FAITS CONSTANTS, PROCÉDURE ET PRÉTENTIONS
Mme [K] a fait l’objet d’un arrêt de travail du 23 avril 2014 au 24 décembre 2015,
Par lettre recommandée avec accusé de réception du 8 septembre 2017, la caisse primaire d’assurance maladie de Saône-et-Loire (la CPAM) lui a notifié un indu d’indemnités journalières pour la période du 6 mai 2014 au 18 août 2015 d’un montant de 19 790,41 euros au motif que : « pendant votre arrêt de travail couvrant la période du 23 avril 2014 au 30 novembre 2015, vous n’avez pas respecté votre obligation de vous abstenir de toute activité non autorisée précisée à l’article L. 323-6 du code de la sécurité sociale ».
Malgré les contestations de Mme [K] transmises par courrier du 14 septembre 2017, la CPAM a, par lettre recommandée du 16 novembre 2017, transmis à l’assurée une mise en demeure de lui régler la somme totale de 19 790,41 euros.
Par lettre recommandée du 5 décembre 2017, Mme [K] a saisi la commission de recours amiable de la caisse (la CRA) laquelle a, le 26 février 2018, confirmé la décision de la CPAM.
Par requête reçue au greffe le 24 avril 2018, Mme [K] a saisi le tribunal des affaires de sécurité sociale aux fins de voir :
– limiter le montant des indemnités journalières objet de l’indu à la somme de 846,72 euros,
– annuler la notification de l’indu du 8 septembre 2017 et la mise en demeure du 16 novembre 2017,
– infirmer la décision de la commission de recours amiable de la CPAM du 26 février 2018,
– condamner la caisse à lui verser la somme de 2 000 euros au titre de l’article 700 du code de procédure civile et au paiement des entiers dépens.

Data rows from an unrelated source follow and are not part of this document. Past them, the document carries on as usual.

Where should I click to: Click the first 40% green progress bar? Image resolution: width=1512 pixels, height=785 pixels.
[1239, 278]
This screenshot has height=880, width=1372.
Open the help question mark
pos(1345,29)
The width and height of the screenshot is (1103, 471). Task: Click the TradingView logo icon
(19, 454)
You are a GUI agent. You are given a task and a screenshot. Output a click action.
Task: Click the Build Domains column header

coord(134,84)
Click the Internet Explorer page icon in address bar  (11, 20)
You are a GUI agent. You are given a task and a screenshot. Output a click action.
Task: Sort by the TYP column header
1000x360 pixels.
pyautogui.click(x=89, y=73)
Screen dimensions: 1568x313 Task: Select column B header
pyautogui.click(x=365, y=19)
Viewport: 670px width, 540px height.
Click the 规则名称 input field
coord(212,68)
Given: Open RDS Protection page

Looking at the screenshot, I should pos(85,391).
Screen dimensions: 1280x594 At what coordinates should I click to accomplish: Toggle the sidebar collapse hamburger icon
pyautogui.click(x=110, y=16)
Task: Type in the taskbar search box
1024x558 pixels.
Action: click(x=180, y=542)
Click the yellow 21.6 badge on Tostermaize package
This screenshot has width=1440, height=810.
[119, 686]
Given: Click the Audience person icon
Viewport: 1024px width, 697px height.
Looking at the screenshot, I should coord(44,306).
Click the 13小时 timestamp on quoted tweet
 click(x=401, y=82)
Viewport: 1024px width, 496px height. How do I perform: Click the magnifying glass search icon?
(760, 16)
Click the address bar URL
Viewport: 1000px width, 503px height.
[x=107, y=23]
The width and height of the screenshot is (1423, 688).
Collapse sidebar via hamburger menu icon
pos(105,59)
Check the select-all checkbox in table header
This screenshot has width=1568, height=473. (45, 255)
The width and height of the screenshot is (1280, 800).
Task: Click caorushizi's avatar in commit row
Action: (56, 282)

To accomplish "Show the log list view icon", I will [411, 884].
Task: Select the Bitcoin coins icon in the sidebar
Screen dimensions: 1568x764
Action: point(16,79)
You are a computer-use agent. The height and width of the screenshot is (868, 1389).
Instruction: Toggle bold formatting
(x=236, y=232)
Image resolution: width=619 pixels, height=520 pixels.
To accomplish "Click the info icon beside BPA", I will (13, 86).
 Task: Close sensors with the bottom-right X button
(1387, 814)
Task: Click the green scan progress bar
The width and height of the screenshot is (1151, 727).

Par jugement du 19 novembre 2020, le tribunal :
– déclare Mme [K] recevable en son recours,
– dit que l’action de la CPAM relative à l’indu notifié à Mme [K] par courrier du 8 septembre 2017 n’est pas prescrite,
– déboute Mme [K] de sa demande d’annulation de la décision de la commission de recourd amiable du 26 février 2018,
– confirme la décision de la commission de recours amiable du 26 février 2018,
– déboute Mme [K] de sa demande au titre de l’article 700 du code de procédure civile,
– déboute la CPAM de sa demande au titre de l’article 700 du code de procédure civile,
– condamne Mme [K] au paiement des entiers dépens.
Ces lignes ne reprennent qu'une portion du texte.